Greek lawmakers are due to vote.
ATHENS: Greek lawmakers are due to vote on Friday on a deal to change the name of neighbouring Macedonia and resolve a diplomatic dispute that has dragged on for nearly 30 years.
The vote was originally scheduled for after midnight on Thursday but had to be postponed to Friday because some 230 lawmakers wanted to speak on the issue, the parliament speaker said.
Hundreds opposed to the deal protested outside parliament on Thursday evening, with police using tear gas to disperse them.
\GREEK 2The vote on the agreement to rename Macedonia as the Republic of North Macedonia is now planned for around 2:30pm (1230 GMT).
“Tomorrow is a crucial vote... now is the time to break free of the vicious cycle of nationalism and look at... future cooperation,” Prime Minister Alexis Tsipras told the chamber.
Macedonia’s parliament on Jan.11 backed a constitutional revision to change the country’s name but for the deal to go through, it must also be approved by Greek MPs.
Communist party activists Thursday draped giant banners outside the Acropolis, the ancient citadel on a rocky outcrop overlooking Athens, reading: “No to the Tsipras-Zaev agreement.”
That was a reference to the landmark compromise agreed in June between Tsipras and his Macedonian counterpart Zoran Zaev.
On Sunday, clashes between police and masked protesters left around 40 people injured as tens of thousands demonstrated in Athens against the name change.
According to the government, “the incidents were provoked by extremists, members of (neo-Nazi party) Golden Dawn, who attempted to enter parliament.”
A wide range of Greek political parties, from Golden Dawn to the Socialists, oppose the accord.
But it could nonetheless be approved by the required 151 lawmakers in the 300-seat parliament.
The accord aims to start unravelling a diplomatic dispute that began nearly three decades ago with Macedonia’s declaration of independence but whose roots date back centuries.
Since 1991, Athens has objected to its neighbour being called Macedonia because Greece has a northern province of the same name.
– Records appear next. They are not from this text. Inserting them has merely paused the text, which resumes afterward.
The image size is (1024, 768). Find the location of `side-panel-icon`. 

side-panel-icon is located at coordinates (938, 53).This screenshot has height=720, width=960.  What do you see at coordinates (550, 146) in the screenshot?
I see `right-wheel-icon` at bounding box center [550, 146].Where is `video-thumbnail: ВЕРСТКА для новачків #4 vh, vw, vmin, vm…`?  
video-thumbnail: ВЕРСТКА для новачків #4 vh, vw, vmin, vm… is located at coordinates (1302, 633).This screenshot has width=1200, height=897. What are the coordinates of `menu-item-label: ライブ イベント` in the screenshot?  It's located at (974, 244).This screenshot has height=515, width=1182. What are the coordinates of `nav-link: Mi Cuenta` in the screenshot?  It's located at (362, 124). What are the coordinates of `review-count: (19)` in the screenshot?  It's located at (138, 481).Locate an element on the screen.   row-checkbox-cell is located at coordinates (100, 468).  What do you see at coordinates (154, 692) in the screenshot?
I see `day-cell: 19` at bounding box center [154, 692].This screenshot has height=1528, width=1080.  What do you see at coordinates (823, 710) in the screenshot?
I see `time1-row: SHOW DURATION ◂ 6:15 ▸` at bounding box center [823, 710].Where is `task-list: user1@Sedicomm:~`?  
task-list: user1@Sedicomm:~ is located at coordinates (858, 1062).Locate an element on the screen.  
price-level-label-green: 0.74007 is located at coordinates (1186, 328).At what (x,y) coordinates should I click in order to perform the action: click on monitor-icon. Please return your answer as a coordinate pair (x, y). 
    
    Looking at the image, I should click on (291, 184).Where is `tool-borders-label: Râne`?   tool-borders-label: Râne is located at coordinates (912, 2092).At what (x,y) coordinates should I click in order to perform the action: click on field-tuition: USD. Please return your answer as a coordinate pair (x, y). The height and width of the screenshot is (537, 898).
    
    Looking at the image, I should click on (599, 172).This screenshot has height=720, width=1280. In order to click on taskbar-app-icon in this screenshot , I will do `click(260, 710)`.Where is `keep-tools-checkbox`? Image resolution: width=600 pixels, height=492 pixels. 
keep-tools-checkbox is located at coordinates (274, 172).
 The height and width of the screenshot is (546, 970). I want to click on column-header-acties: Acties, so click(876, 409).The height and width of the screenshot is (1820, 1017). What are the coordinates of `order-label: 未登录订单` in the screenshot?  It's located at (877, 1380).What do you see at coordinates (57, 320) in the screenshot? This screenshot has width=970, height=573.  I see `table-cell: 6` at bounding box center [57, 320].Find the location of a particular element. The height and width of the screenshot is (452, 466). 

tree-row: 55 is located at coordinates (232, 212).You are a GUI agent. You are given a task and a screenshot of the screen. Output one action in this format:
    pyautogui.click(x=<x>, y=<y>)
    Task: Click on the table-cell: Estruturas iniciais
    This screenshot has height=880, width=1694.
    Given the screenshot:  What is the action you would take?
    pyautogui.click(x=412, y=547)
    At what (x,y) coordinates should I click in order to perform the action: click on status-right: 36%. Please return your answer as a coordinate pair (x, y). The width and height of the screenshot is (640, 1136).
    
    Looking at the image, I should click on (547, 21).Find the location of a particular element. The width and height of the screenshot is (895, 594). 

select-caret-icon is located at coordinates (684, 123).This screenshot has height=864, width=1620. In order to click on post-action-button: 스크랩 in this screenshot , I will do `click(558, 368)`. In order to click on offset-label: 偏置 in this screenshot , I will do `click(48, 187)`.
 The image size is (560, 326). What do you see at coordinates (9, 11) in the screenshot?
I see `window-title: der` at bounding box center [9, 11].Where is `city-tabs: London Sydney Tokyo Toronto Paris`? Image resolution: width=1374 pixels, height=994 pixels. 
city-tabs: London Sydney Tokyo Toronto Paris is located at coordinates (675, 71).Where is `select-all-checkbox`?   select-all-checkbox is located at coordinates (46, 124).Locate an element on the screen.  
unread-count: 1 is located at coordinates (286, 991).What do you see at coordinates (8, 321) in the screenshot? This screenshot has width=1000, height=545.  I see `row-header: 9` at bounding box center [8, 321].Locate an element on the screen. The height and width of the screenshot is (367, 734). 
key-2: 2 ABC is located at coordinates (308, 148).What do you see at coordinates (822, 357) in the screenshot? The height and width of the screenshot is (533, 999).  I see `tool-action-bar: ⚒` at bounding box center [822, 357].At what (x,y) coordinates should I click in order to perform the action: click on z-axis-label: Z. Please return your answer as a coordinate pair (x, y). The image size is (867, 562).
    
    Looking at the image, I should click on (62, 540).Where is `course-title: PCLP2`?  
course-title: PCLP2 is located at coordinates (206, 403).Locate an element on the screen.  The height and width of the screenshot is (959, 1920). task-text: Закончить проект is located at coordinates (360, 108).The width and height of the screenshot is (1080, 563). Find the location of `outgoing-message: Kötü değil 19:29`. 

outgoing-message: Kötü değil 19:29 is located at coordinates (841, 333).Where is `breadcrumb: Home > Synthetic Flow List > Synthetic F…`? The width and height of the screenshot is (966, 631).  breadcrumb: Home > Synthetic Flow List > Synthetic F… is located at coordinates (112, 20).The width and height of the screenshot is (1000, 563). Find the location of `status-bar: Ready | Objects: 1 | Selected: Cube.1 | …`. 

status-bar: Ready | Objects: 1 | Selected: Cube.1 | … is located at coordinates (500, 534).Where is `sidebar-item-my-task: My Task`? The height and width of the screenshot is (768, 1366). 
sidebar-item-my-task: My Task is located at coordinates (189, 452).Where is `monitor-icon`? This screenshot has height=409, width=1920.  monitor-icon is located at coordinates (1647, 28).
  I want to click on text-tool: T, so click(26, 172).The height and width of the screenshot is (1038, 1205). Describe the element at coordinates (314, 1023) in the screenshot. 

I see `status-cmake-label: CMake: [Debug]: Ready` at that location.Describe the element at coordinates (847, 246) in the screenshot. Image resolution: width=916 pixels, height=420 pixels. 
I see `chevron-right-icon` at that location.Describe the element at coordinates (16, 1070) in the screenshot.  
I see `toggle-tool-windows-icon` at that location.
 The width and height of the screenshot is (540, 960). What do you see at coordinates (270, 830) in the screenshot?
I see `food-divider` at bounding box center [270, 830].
In ancient times it was the cradle of Alexander the Great’s empire, a source of intense pride for Greeks.
But the June agreement marks a landmark shift in the dispute, with the efforts of the two prime ministers winning them a nomination for the 2019 Nobel Peace Prize.
Right side of history
In addition to normalising relations between the two countries, implementation of the agreement will open the door for Macedonia to join the European Union and NATO, hitherto blocked by Athens’ veto.
But in Greece, its neighbour’s name continues to fuel controversy in politics and society, a few months ahead of parliamentary elections scheduled for October.
Last week, Tsipras’s ruling coalition fell apart as a result of the controversy but he then narrowly won a confidence vote, setting the stage for the name-change vote in parliament.
His leftist Syriza party has 145 MPs and enough independent members have pledged their support to secure approval of the deal.
On the right, New Democracy leader Kyriakos Mitsotakis said the agreement “creates new problems” and “awakens nationalism.”
“Your foreign policy is superficial and ignorant... you should be ashamed,” he told leftist lawmakers.
“Are you afraid of a state that does not even have two percent of our military capability and not even six percent of our economic output?,” former foreign minister Nikos Kotzias, who was one of the top architects of the June agreement, asked the MPs.
Macedonian Foreign Minister Nikola Dimitrov, who worked with him on the deal, told AFP the compromise had created “a climate (in which) the impossible is actually possible.”
For many Greeks, especially in the north where the province of Macedonia is the birthplace of Alexander, the name “Macedonia” belongs to Greek historical heritage.
But Tsipras insisted Thursday: “We never had a Macedonian language. Alexander the Great spoke Greek.”
If the agreement does not come into effect, “the consequences of the failure will be profound” and reaching a new deal “would take years, not months”, UN mediator Matthew Nimetz warned in an interview with Greek news agency ANA.